▶ [Information shown]:
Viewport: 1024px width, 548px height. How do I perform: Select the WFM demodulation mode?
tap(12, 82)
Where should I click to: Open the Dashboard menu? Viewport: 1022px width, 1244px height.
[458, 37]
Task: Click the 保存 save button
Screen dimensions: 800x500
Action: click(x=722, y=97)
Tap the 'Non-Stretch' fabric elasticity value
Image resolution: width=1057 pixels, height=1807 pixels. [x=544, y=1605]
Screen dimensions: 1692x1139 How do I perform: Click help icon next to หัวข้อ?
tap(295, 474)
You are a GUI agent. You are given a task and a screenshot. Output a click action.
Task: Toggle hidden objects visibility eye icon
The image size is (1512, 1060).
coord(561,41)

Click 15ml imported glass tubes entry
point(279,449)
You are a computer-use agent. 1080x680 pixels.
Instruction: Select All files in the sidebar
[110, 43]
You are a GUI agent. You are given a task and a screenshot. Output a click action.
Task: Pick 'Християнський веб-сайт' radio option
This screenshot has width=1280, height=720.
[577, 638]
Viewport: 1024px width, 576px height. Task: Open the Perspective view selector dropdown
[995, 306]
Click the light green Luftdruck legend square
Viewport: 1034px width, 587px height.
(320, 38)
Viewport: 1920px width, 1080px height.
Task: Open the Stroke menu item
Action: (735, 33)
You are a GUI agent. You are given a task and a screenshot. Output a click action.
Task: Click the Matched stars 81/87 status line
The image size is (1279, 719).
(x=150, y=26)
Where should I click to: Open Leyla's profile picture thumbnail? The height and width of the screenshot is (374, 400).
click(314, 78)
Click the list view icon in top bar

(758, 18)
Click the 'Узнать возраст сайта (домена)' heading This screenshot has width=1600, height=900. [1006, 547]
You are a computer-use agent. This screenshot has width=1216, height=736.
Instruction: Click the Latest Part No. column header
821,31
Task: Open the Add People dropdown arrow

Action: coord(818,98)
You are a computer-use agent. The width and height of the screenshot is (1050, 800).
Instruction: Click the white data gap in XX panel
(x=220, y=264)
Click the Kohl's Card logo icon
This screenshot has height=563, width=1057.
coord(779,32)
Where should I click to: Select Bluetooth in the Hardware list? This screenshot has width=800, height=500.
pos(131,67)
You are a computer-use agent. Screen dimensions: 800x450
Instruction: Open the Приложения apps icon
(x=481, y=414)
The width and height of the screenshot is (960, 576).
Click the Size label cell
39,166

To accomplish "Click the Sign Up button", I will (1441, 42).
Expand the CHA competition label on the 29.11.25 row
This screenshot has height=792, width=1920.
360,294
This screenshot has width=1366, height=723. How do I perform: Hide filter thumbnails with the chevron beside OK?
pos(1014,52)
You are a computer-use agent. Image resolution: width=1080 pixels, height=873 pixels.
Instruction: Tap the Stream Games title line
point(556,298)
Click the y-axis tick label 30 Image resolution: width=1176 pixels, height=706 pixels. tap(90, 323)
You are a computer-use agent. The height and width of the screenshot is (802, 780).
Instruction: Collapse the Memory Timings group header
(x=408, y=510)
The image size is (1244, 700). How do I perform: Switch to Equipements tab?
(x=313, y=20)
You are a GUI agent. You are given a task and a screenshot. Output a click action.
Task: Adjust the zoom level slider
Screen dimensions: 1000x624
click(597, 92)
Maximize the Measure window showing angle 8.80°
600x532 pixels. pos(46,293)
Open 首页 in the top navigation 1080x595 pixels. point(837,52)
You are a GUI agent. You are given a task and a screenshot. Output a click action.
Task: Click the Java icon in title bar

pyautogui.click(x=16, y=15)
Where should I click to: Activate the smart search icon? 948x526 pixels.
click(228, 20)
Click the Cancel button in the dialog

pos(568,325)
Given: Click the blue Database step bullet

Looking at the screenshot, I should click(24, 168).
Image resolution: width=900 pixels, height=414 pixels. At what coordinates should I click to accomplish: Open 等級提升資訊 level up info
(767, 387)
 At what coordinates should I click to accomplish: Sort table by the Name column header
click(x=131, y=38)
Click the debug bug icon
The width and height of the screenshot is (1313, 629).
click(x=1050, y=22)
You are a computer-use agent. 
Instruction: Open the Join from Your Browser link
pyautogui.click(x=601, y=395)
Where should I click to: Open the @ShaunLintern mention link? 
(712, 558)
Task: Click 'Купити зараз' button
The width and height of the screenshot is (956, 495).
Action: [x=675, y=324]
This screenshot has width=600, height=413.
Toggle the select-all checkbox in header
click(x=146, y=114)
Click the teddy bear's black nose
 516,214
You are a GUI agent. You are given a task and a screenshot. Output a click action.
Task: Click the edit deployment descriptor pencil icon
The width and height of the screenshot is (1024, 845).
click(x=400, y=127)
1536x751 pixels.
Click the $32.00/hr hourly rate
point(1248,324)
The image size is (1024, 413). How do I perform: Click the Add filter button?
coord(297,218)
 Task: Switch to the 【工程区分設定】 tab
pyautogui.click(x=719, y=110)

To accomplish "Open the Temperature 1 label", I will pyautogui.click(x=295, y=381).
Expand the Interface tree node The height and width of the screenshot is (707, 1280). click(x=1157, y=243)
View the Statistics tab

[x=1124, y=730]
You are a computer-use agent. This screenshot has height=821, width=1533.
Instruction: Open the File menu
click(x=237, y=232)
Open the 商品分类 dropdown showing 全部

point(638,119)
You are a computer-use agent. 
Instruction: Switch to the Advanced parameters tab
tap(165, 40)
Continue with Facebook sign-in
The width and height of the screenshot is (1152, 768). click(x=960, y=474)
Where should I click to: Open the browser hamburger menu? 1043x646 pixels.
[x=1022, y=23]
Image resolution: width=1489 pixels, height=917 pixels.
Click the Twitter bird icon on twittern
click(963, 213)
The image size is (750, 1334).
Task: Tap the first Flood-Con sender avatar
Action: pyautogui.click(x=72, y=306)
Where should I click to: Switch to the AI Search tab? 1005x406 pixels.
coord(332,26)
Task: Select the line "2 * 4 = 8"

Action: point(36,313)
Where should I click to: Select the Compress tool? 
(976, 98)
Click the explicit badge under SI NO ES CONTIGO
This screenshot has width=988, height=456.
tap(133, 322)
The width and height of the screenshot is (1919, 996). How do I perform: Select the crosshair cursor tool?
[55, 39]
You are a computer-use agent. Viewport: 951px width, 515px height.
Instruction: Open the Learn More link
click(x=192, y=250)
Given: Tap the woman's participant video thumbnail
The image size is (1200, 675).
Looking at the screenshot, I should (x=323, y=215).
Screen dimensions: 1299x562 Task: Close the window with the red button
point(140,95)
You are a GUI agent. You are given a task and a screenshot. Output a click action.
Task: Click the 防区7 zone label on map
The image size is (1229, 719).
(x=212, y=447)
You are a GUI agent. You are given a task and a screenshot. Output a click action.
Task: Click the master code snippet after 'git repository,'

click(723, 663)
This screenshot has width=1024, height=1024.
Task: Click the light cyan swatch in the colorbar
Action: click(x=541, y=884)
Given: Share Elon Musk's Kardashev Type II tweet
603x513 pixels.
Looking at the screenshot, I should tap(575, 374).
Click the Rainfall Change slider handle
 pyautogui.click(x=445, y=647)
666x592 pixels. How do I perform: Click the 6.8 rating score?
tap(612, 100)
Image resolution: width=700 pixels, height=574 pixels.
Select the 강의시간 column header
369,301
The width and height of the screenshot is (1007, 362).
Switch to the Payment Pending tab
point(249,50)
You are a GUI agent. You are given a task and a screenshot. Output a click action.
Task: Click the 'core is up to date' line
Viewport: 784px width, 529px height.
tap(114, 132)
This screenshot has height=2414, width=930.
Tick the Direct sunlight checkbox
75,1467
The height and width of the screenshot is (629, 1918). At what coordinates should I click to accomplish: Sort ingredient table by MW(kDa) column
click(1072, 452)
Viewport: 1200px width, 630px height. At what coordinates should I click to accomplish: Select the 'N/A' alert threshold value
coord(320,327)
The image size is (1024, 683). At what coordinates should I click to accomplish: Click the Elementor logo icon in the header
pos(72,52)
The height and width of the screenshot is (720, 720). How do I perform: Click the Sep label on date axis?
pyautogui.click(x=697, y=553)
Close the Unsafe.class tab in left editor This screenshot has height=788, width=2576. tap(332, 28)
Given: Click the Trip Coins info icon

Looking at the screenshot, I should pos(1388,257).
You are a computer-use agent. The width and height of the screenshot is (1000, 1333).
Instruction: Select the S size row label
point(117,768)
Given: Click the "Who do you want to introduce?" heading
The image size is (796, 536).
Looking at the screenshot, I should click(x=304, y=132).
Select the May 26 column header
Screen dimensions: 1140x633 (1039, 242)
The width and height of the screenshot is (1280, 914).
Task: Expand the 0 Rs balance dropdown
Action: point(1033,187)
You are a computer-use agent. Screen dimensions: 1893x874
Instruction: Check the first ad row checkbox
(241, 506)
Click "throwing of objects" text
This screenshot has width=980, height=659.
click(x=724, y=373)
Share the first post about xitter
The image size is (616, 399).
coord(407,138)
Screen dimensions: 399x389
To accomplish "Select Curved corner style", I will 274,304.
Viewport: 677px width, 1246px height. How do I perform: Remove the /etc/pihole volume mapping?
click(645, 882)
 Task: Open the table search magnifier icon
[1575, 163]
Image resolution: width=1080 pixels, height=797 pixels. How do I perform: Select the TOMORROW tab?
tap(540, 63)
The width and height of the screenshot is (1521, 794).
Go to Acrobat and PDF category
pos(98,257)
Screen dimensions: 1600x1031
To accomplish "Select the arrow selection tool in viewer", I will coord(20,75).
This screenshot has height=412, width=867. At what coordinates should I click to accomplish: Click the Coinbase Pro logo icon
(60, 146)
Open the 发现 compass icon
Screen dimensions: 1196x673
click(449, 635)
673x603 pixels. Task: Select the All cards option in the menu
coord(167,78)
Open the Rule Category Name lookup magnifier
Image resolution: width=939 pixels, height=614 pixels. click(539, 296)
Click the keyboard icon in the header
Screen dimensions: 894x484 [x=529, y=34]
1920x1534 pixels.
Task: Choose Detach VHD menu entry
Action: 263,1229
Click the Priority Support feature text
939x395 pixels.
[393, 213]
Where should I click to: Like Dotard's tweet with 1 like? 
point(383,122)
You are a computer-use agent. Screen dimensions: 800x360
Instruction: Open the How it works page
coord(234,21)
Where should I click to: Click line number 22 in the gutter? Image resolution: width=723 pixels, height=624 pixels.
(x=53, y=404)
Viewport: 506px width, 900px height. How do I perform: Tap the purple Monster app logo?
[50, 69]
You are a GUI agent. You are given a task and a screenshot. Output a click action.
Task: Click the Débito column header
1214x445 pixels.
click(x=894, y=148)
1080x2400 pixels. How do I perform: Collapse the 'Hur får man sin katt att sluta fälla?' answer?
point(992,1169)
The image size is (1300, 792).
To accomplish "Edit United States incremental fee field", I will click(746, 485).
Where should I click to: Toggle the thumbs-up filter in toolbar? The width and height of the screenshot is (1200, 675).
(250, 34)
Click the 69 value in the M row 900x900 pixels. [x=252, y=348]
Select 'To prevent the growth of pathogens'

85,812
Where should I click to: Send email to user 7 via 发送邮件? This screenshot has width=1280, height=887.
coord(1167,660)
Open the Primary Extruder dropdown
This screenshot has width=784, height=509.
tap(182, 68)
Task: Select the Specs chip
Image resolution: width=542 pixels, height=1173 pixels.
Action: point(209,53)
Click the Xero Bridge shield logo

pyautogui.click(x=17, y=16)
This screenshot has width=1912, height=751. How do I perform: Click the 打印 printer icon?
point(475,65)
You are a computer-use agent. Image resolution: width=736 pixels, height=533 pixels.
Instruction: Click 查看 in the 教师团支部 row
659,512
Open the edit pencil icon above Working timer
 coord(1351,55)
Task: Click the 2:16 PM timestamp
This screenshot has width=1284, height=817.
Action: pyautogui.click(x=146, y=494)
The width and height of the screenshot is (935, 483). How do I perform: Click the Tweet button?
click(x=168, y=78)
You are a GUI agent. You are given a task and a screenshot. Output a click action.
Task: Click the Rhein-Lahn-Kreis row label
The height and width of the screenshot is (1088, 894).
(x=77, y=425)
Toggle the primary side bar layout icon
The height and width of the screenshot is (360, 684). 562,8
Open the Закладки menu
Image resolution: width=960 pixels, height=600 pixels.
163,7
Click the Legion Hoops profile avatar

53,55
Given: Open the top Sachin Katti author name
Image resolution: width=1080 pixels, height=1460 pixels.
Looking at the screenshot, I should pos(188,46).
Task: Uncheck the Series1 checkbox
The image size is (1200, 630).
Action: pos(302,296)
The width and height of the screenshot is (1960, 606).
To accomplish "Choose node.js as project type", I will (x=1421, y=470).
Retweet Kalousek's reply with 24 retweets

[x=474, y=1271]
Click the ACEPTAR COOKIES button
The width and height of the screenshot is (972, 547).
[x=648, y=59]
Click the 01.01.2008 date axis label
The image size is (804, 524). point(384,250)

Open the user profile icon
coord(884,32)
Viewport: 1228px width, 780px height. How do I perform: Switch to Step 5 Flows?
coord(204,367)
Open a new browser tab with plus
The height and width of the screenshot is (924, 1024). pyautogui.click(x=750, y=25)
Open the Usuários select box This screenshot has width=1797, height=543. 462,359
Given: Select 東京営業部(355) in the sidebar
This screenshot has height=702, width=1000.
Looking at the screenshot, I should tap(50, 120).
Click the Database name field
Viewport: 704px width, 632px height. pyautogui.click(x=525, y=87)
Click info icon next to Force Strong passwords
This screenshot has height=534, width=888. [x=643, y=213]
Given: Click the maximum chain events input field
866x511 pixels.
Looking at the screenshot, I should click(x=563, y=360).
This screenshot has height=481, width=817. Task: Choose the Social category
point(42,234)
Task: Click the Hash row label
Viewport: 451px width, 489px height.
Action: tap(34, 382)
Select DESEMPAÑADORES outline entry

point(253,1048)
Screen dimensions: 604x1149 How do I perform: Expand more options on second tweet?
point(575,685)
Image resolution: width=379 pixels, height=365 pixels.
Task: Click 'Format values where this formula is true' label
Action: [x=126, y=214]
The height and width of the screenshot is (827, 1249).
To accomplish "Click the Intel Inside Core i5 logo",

▶ [Work instruction]:
For the word "heading", go through the records and show each line that carries it.

▶ [Task result]:
Click the 'Узнать возраст сайта (домена)' heading This screenshot has width=1600, height=900. [1006, 547]
Given: Click the "Who do you want to introduce?" heading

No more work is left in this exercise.